In a new paper published in PLOS One , Tsai and colleagues show that while the breaks are routinely repaired, the process may become more flawed and fragile with age.
“We wanted to understand exactly how widespread and extensive this natural activity is in the brain upon memory formation because that can give us insight into how genomic instability could undermine brain health down the road,” said Tsai. “Clearly memory formation is an urgent priority for healthy brain function but these new results showing that several types of brain cells break their DNA in so many places to quickly express genes is striking.”
In the most recent study, researchers in Tsai’s lab gave mice low-power electrical zaps to the feet when they entered a box to condition a fear memory. Then, the team used several methods to assess DSBs and gene expression in the brains of said mice.
Compared with control mice, the creation of a fear memory in those who were zapped doubled the number of DSBs among neurons in the hippocampus and the prefrontal cortex, affecting more than 300 genes in each region—two brain regions known to form and store fear memories. Among the 206 affected genes common to both regions, many of the genes were associated with synapses.
“Many genes essential for neuronal function and memory formation, and significantly more of them than expected based on previous observations in cultured neurons are potentially hotspots of DSB formation,” the authors explain in the study.
Through RNA measurements, the researchers also demonstrated that an increase in DSBs correlated with increased transcription and expression of affected genes—including ones affecting synapse function—as quickly as 10 to 30 minutes after the foot shock exposure.
Surprisingly, the researchers also recorded gene expression changes in glia, or non-neuronal brain cells in the central nervous system. In glia, many of the DSBs that occurred following fear conditioning occurred at genomic sites related to the specific stress hormone glutocortocoid. Further tests revealed that directly stimulating glutocortocoid receptors could trigger the same DSBs that fear conditioning did. Moreover, blocking the receptors could prevent transcription of key genes after fear conditioning.

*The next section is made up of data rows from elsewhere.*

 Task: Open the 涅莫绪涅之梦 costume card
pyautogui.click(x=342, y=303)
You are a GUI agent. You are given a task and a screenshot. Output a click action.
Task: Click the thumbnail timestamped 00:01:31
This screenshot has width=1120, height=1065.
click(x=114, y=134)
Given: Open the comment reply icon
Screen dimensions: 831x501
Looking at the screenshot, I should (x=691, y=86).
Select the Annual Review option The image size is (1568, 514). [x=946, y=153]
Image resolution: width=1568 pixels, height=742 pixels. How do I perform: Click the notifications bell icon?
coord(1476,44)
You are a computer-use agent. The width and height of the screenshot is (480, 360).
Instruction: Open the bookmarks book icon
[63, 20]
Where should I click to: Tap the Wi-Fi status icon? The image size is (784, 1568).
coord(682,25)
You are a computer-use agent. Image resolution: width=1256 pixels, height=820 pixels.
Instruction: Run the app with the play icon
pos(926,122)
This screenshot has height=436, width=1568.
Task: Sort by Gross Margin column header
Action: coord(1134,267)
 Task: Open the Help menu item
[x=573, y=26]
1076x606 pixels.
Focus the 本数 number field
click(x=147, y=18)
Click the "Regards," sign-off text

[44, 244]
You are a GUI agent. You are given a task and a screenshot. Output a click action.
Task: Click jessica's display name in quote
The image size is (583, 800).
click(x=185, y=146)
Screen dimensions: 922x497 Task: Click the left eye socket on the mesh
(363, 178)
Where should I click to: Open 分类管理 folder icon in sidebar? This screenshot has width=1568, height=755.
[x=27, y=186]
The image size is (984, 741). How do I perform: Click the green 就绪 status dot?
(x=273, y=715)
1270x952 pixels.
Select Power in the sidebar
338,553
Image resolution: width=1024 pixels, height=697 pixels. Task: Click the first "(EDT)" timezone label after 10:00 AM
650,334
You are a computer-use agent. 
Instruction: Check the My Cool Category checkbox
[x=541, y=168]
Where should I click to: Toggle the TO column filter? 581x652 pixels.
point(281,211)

“The ability of glia to mount a robust transcriptional response to glutocorticoids suggest that glia may have a much larger role to play in the response to stress and its impact on the brain during learning than previously appreciated,” writes Tsai and her co-authors.
The scientists say more research will have to be done to prove that the DSBs required for forming and storing fear memories are a threat to later brain health, but their new study certainly adds evidence linking lingering DSBs with neurodegeneration and cognitive decline.